Keir Starmer Aide Tells Left-Wing Labour Critics To ‘Bring It On’

Exclusive: Labour MP Carolyn Harris tells the leader’s detractors: "Come into the real world my loves".

An aide to Keir Starmer has dismissed left-wing criticism of his leadership as “nonsense” that is not based in “the real world”.

Carolyn Harris, the Labour leader’s parliamentary private secretary (PPS), told HuffPost UK that left-wing critics of Starmer are “making themselves look silly”.

It came after a coalition of MPs, unions and Labour members called Starmer to hold an emergency party conference amid speculation of a leadership challenge as members fear he is repositioning the party to the centre.

But Harris told HuffPost UK’s Commons People podcast: “All this nonsense about so and so and so and so is going to challenge him for the leadership – bring it on, because it’s nonsense.

“(They are) just making themselves look silly.

“Talking on Zoom, that’s all they are doing, talking to each other on Zoom.

“Come into the real world my loves and let’s talk about the damage that’s been done and the repair work that we’re doing.”

Starmer has also been criticised by figures on the left for not taking the lead over the Tories in some opinion polls despite Boris Johnson presiding over more than 100,000 deaths during the coronavirus pandemic.

The Labour leader has also drawn ire for not being detailed or specific enough about his policy platform.

But Harris said Starmer has been forced to spend much of the time since being elected leader last April rebuilding the party after December 2019’s crushing election defeat when Labour was reduced to “a laughing stock”.

“When I see these articles – I’ve actually done it this morning – when I see these articles which say so and so, so and so is going to be challenging Keir for leader and we need a left-wing candidate,” the Swansea East MP said.

“That’s the time I think god, we’re getting it right.

“We must be doing it right because this is what it’s all about.

“You’ve got to move on haven’t you?

“We had that project, it failed abysmally, we were a laughing stock, let’s make no bones about it.”

Harris said Starmer would be increasingly setting out policies over the next year having built Labour into a “credible opposition”.

Harris said she “cries” when she thinks about MPs Labour lost in 2019 in the so-called “red wall” like Vernon Coaker, Jenny Chapman, David Hanson.
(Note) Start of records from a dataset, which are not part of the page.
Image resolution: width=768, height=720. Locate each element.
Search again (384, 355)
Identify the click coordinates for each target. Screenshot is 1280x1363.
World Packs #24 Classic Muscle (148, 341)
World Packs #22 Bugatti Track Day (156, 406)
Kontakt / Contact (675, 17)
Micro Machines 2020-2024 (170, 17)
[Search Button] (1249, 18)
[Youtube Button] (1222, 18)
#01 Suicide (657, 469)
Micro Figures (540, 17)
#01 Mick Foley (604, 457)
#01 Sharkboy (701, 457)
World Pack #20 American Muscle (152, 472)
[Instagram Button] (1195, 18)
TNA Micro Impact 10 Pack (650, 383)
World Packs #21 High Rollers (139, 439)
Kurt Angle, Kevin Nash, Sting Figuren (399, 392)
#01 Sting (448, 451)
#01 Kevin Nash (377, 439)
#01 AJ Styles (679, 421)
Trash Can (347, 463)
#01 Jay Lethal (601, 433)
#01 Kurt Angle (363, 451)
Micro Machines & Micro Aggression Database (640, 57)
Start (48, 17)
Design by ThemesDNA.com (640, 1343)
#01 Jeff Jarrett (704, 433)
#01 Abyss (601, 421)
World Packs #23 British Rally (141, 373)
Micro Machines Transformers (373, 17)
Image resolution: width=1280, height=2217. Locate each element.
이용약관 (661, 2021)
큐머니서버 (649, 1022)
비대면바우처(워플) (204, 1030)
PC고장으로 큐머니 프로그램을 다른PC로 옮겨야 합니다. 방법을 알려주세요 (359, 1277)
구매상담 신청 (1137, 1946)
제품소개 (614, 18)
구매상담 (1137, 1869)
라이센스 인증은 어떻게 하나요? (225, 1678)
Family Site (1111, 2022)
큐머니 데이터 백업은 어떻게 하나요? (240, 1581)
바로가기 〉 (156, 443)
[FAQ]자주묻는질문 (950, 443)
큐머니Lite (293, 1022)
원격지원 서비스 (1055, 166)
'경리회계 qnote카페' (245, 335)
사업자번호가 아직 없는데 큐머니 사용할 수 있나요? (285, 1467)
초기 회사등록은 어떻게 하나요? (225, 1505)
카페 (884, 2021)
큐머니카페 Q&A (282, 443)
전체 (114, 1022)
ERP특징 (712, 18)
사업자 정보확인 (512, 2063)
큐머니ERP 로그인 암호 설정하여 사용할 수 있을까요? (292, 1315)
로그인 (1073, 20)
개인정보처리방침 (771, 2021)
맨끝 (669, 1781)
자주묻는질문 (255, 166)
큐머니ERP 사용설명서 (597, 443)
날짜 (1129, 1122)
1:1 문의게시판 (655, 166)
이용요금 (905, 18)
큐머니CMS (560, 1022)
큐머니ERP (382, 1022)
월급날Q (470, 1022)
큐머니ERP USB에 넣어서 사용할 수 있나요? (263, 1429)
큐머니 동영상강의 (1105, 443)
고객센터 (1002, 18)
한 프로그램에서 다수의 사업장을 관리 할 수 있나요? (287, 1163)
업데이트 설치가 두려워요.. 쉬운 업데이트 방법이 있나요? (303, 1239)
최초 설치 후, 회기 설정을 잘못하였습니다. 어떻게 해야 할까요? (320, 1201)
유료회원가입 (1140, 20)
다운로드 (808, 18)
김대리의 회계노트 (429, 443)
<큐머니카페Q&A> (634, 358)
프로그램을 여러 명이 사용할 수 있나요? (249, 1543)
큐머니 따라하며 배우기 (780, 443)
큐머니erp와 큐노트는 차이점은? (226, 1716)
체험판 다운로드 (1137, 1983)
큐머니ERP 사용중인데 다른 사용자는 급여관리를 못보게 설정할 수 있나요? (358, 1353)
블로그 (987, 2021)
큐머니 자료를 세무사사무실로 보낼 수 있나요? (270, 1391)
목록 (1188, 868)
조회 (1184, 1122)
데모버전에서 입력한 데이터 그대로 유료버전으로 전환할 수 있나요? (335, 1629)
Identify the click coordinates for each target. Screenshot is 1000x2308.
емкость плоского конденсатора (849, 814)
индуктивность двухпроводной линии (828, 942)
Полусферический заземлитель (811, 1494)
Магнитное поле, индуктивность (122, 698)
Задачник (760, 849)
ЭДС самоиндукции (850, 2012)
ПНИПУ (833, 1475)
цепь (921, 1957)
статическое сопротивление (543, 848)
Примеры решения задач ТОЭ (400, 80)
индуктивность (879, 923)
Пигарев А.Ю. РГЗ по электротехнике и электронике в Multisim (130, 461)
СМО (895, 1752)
“Parliamentarians to their fingertips – good, professional, excellent politicians, and we lost them,” she said.

“And we lost them because we were selling a vision that nobody wanted to buy.

“Keir had to come in, get rid of all that nonsense and start putting together a credible opposition and come forward with credible policy when we are in a strong place to deliver on it.

“We are getting to the place now, we are going to see the building blocks which he’s working on.

“We are a credible opposition and Keir Starmer will become a prime minister of this country, of that I’m absolutely certain.”

On Wednesday, leading left-wing Labour MP Richard Burgon complained about Starmer’s polling performance during a crisis in which “the government’s inadequacies and failures and negligence has caused the deaths of, unnecessarily, tens and tens of thousands of people, over 100,000 people have died”.

He told BBC Politics Live: “We’re in the biggest crisis for decades and we’re not sufficiently cutting through at the moment.”

Burgon went on: “It seems to many people that the leadership has shown more enthusiasm for attacking the left in the Labour Party than it has for properly holding the government to account for one of the highest coronavirus death rates in the world.

“That can’t go on, we need the leadership to take the fight to the Tories not take the fight to its own volunteers and members.”